Steve Shilstone maintains a perpetually perplexing daily blog of neo-Dadaist humor. He's the author of an extraordinary baseball novel and a nine-book series of children's adventure fantasies. His newest works of fiction, set in Northern California, include the short short story "Conversation with a Bear" in the Tahoe Blues anthology (Bona Fide, 2012).
A former postal worker and youth baseball coach, Shilstone holds a bachelor's degree in anthropology from UCLA. He now enjoys what he calls a "hippie-lite" artist's lifestyle in the San Francisco Bay area. "I’ve been painting pictures, drawing cartoons, writing stories for a half-century," he says. "When there is no canvas on the easel or story in the typewriter/computer, I feel uneasy."

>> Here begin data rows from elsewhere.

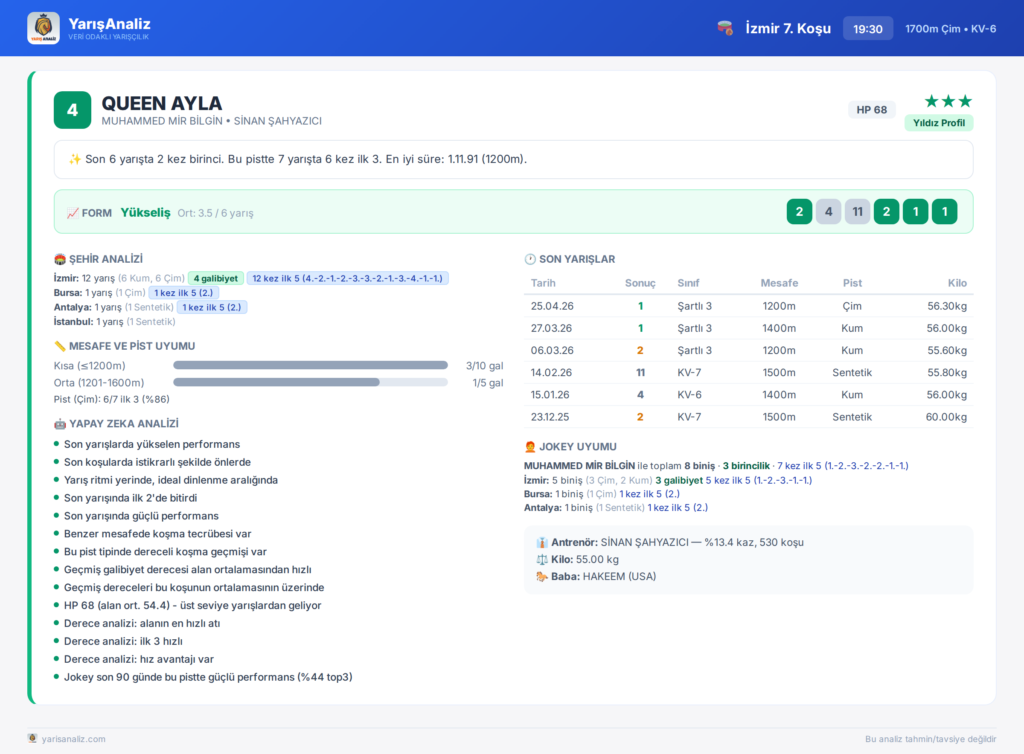Click the HP 68 badge

click(872, 110)
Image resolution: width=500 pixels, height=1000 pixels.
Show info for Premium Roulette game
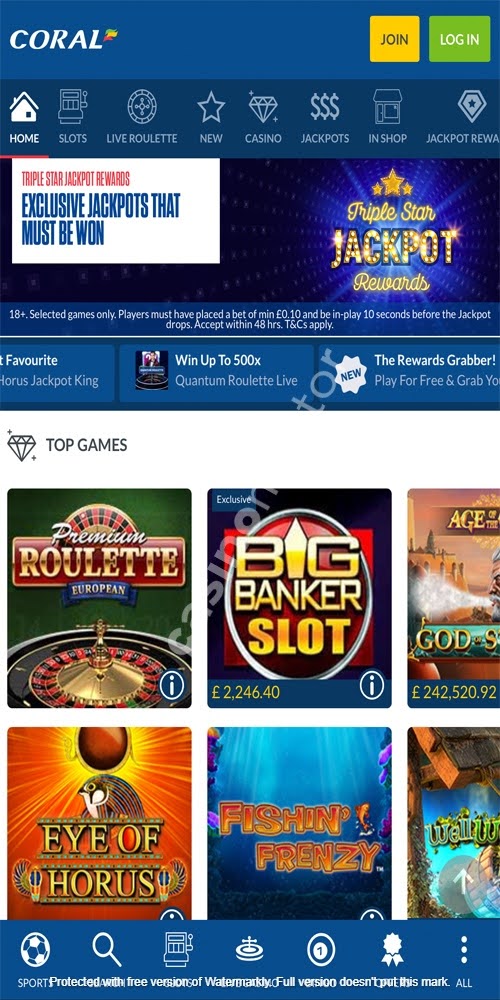[x=172, y=686]
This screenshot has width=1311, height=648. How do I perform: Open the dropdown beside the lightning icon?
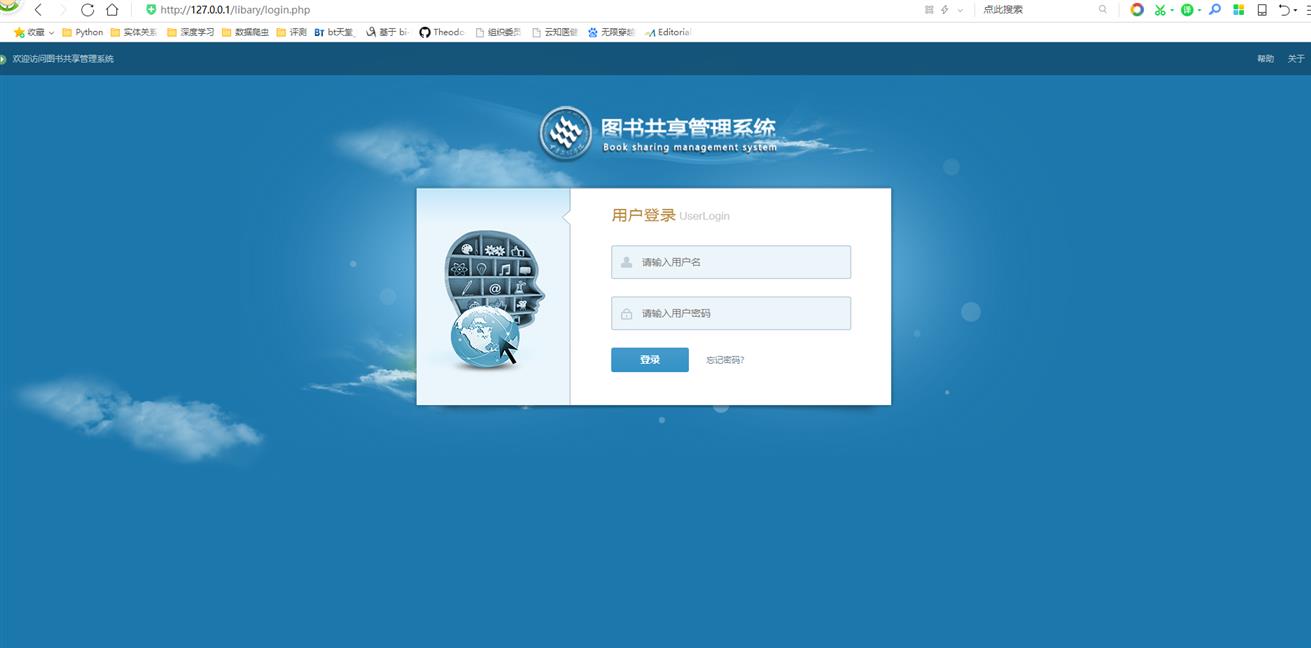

Jeff Williams is the editor of two books, the author of short stories and popular and technical articles on mathematics, and co-author of the screenplay for a short television movie that recreates Shakespeare’s Macbeth in an orbiting space station. Since 1986, he has been a professor of mathematics and computer science at Brandon University in Brandon, Manitoba, Canada.
Dating from boyhood, Williams has enjoyed a keen interest in all things relating to World War II. His most recent creative work imagines an unlikely partnership between a young woman, newly recruited to the Allied cause, and a disaffected Austrian schoolteacher, whose mission takes them from the D-Day invasion of Normandy to the death throes of the Nazi regime in the ruins of Berlin.